As such, the present invention prevents thermal expansion of the wafer while omitting the formation of the electrode for the heater, and is provided with a wafer chucking unit 50 as a silicon rubber having a smooth texture, especially on the surface where the wafer is placed, thereby preventing wear due to surface friction with the wafer. By minimizing particle generation, the service life is extended even further.

On the other hand, while many matters have been described in detail in the above description, they should be construed as illustrative of preferred embodiments rather than to limit the scope of the invention.

Therefore, the scope of the present invention should not be defined by the described embodiments, but should be determined by the technical spirit described in the claims.

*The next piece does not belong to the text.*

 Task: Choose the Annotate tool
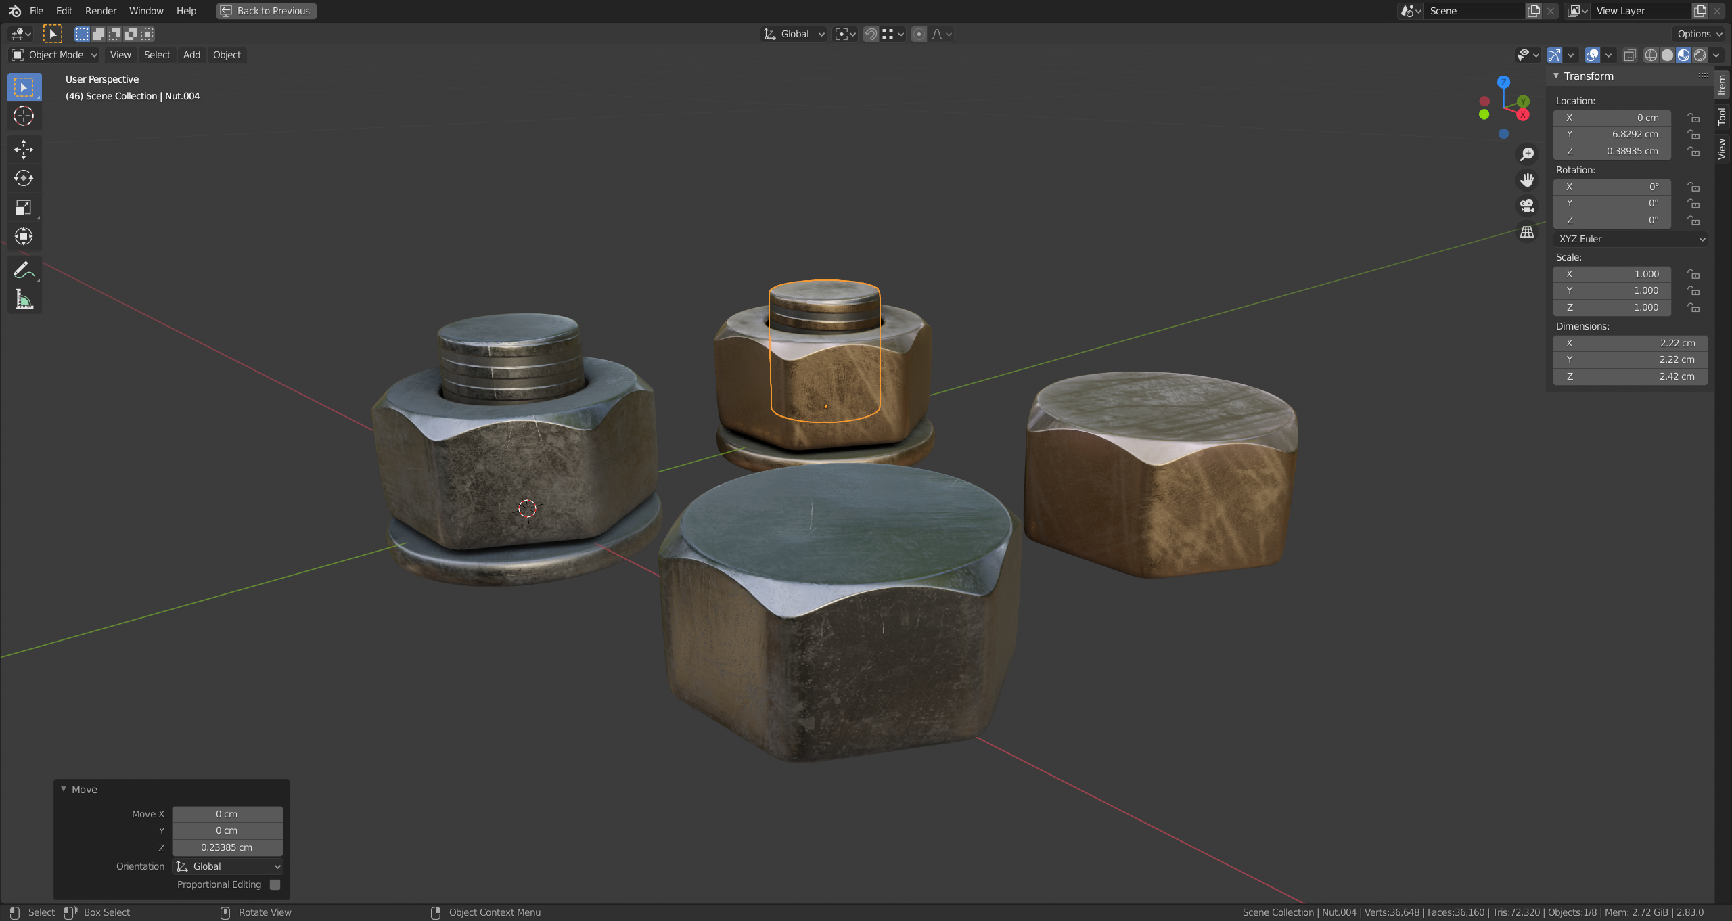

As described above, according to the present invention, there is an advantage that the semiconductor yield can be improved by simplifying the configuration by omitting the heating electrode in a process that does not require wafer heating and minimizing the particle generation by minimizing friction with the wafer.

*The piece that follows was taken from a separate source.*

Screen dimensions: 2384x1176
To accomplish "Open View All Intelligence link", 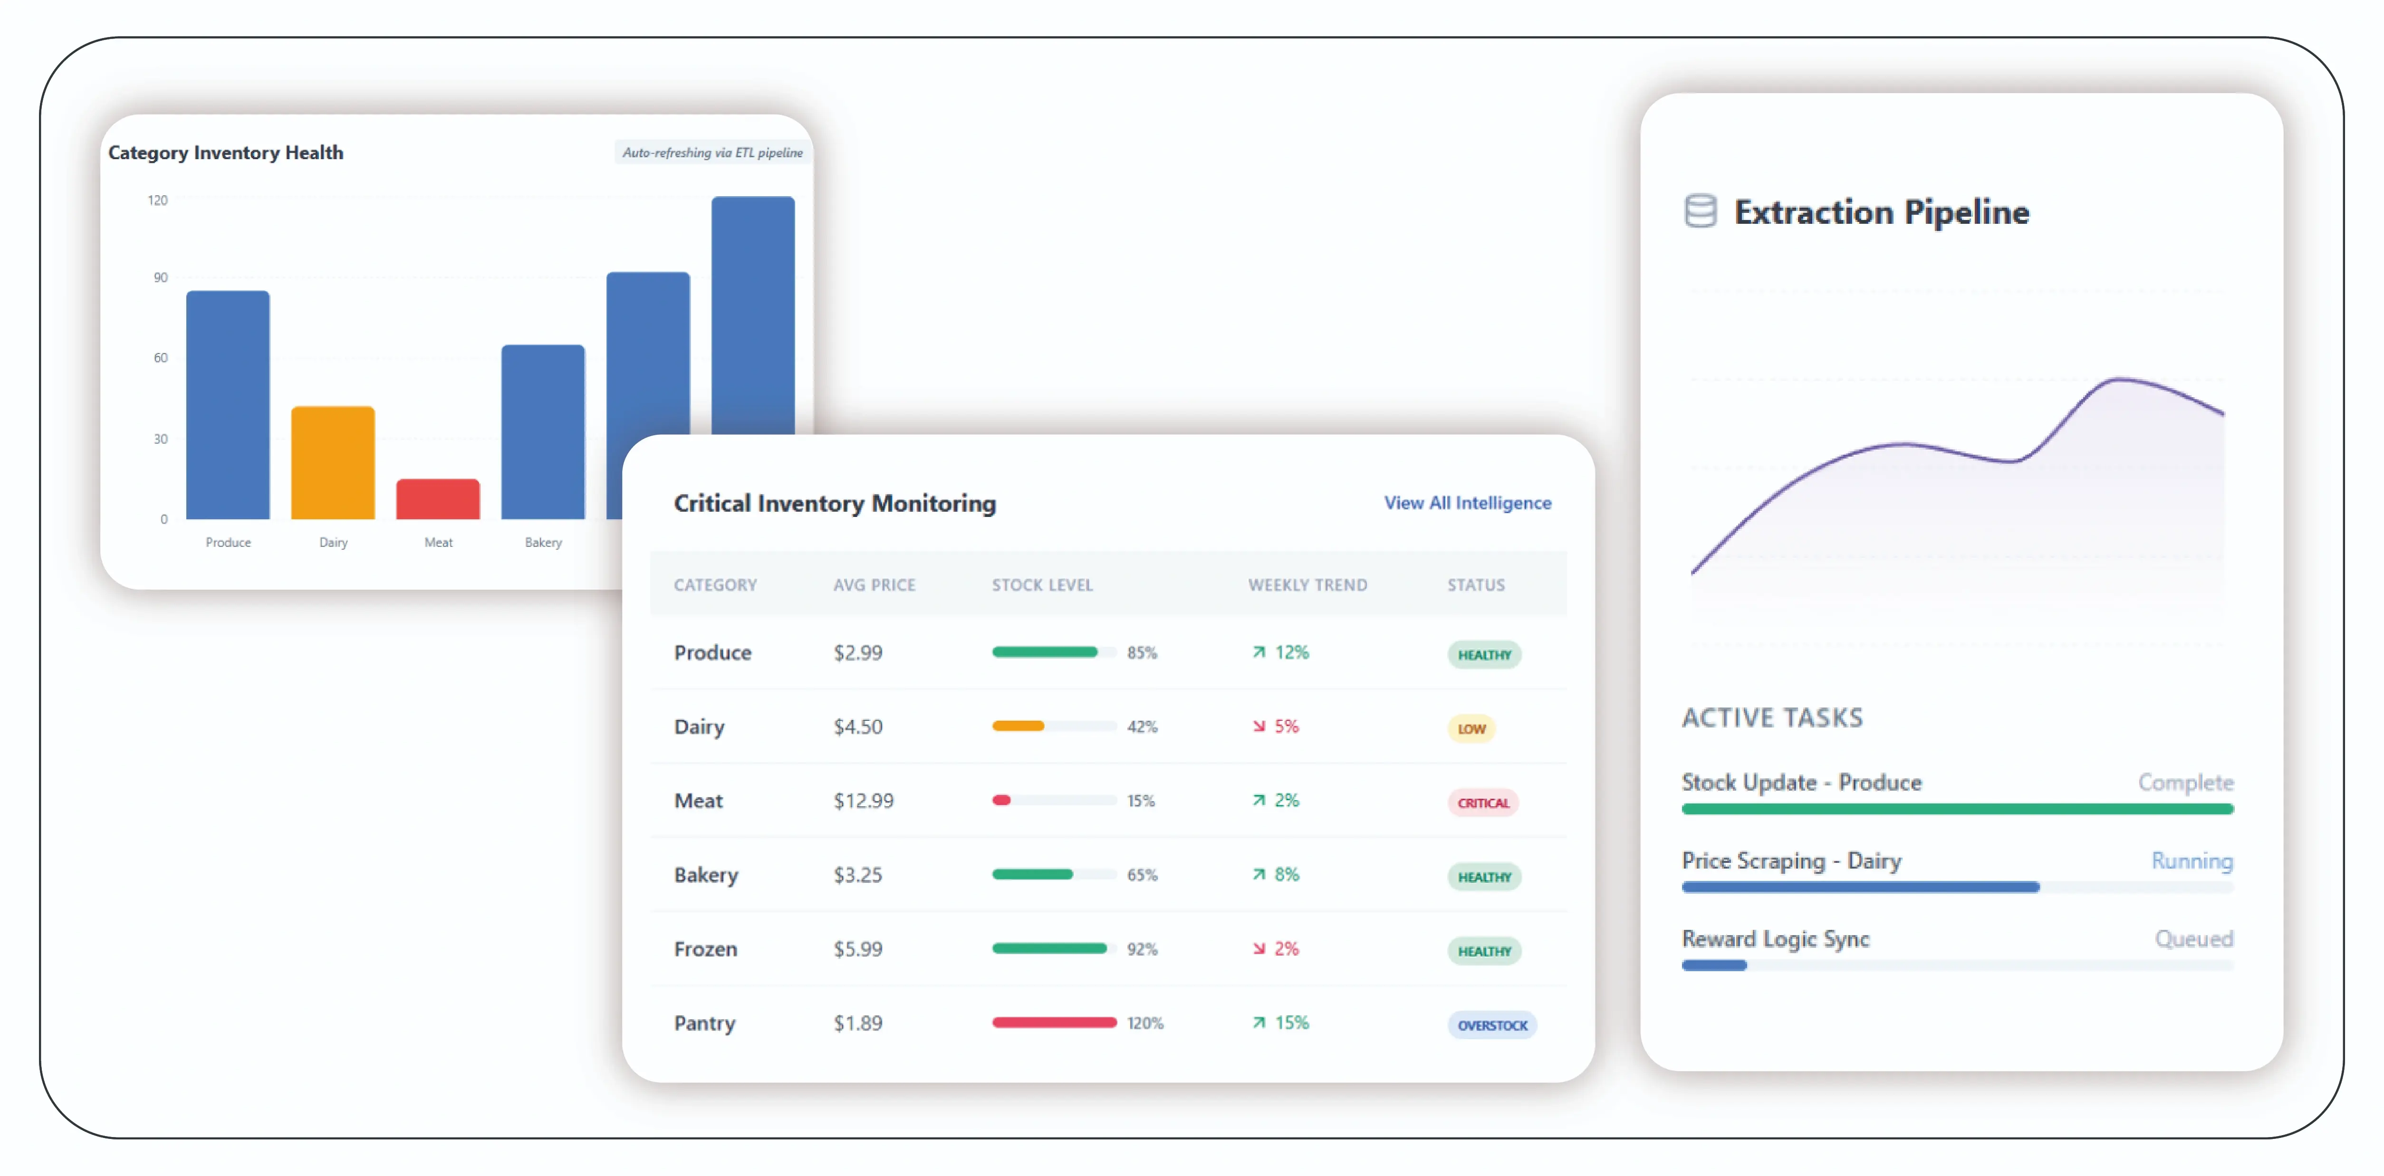I will tap(1467, 502).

In addition, the present invention has a very useful effect of providing an economic advantage while enabling a more inexpensive production while increasing durability.

Claims (6)

The body 10 of graphite material provided inside the process chamber and: A base coating part 20 in which the outside of the body 10 is deposited to a predetermined thickness as a PBN from which impurities are removed: An electrode part 30 patterned by depositing PG to a predetermined thickness on an upper surface of the base coating part 20; An over-coating portion 40 in which the outside of the base coating portion 20 under the electrode portion 30 is deposited with PBN containing impurities having a predetermined thickness; A wafer chucking portion 50 of silicon rubber bonded to the upper portion of the patterned electrode portion 30 with a uniform thickness: And an electrostatic chuck to reduce surface friction with the wafer due to thermal expansion of the wafer. The electrostatic chuck of claim 1, wherein the overcoating part is made of a stainless steel alloy. 2. The electrostatic chuck of claim 1, wherein the wafer chucking portion (50) comprises a flat surface on which a wafer is placed. The body 10 of graphite material provided inside the process chamber and: A base coating part 20 in which the outside of the body 10 is deposited to a predetermined thickness as a PBN from which impurities are removed: An electrode part 30 patterned by depositing PG to a predetermined thickness on an upper surface of the base coating part 20; A wafer chucking portion 50 of silicon rubber bonded to the upper portion of the patterned electrode portion 30 with a uniform thickness; And an electrostatic chuck to reduce surface friction with the wafer due to thermal expansion of the wafer. The electrostatic chuck of claim 4, wherein the base coating part is made of a stainless steel alloy. 5. The electrostatic chuck of claim 4, wherein the wafer chucking portion (50) comprises a flat surface on which a wafer is placed.